## Working with Dask Arrays

In this chapter we'll explore how we can use `dask.array` to read multiple data sources and perform computations with them as a single data array. We'll learn some advanced uses of NumPy arrays when dealing with high dimensional data that also work on Dask arrays. Finally, we'll examine climate patterns in the US from monthly weather data in the US.

### Chunking a NumPy array
A NumPy array has been provided for you as energy. This is the electricity load in kWh for the state of Texas sampled every 15 minutes over the year 2000 (that's about 35 thousand samples).

Your job is to convert the NumPy array into a dask.array; the dask.array should have chunks whose sizes are 1/4 of the number of elements of the array energy. You will then inspect the chunk sizes of the Dask array. Finally, you'll compute the mean electricity load in kWh in two ways (using the dask.array and using the NumPy array) to compare the results.

In [14]:
# read hdf5 file

import h5py
f = h5py.File('texas2000.hdf5', 'r')

# check keys
f.keys()
# define load
load = f['load']
# print
print(load)

import dask.array as da

# Call da.from_array():  energy_dask
energy_dask = da.from_array(load, chunks = 0.25*load.shape[0])
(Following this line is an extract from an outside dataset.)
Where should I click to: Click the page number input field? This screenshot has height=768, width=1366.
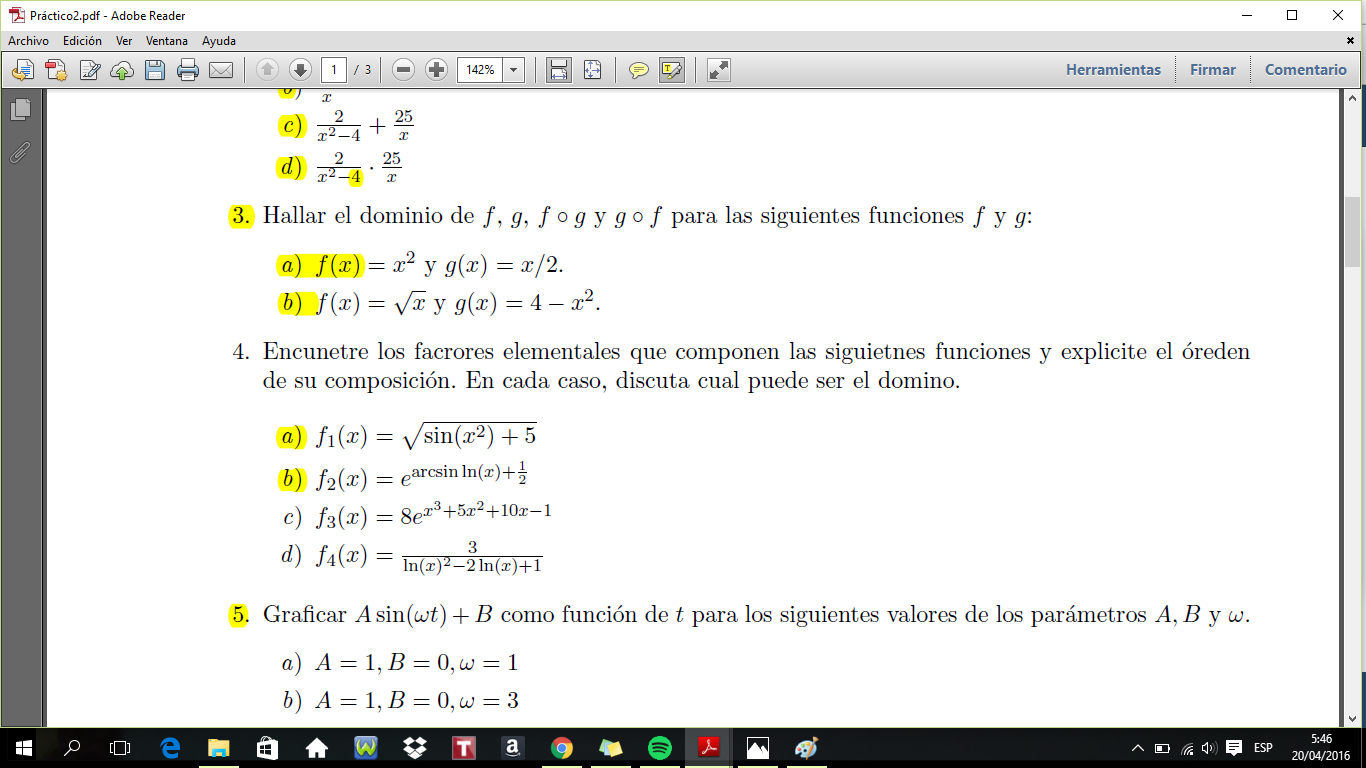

# Print energy_dask.chunks
print(energy_dask.chunks)

# Print Dask array average and then NumPy array average
print(energy_dask.mean().compute())

<HDF5 dataset "load": shape (35136,), type "<f8">
((8784, 8784, 8784, 8784),)
6077.886444672131


### Timing Dask array computations
Your job now is to create two Dask arrays from energy using different chunksizes. You'll then measure the time required (in milliseconds) to compute the standard deviation of each Dask array.

In [16]:
# Import time
import time

# Call da.from_array() with arr: energy_dask4
energy_dask4 = da.from_array(load, chunks = 0.25 * load.shape[0])
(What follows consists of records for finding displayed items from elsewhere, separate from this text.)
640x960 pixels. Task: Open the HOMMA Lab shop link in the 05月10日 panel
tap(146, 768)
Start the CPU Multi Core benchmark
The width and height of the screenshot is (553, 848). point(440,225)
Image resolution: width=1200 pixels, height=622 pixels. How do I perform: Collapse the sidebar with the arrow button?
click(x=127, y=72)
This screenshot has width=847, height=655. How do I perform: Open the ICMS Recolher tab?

# Print the time to compute standard deviation
t_start = time.time()
std_4 = energy_dask4.std()
t_end = time.time()
print((t_end - t_start) * 1.0e3)

1.068115234375


In [17]:
# Now use chunks set to 1/8 the length of energy and as before, print the time in milliseconds to compute the standard deviation.

# Call da.from_array() with arr: energy_dask8
energy_dask8 = da.from_array(load, chunks= 1/8*load.shape[0])

# Print the time to compute standard deviation
t_start = time.time()
std_8 = energy_dask8.std()
t_end = time.time()
print((t_end - t_start) * 1.0e3)

1.2850761413574219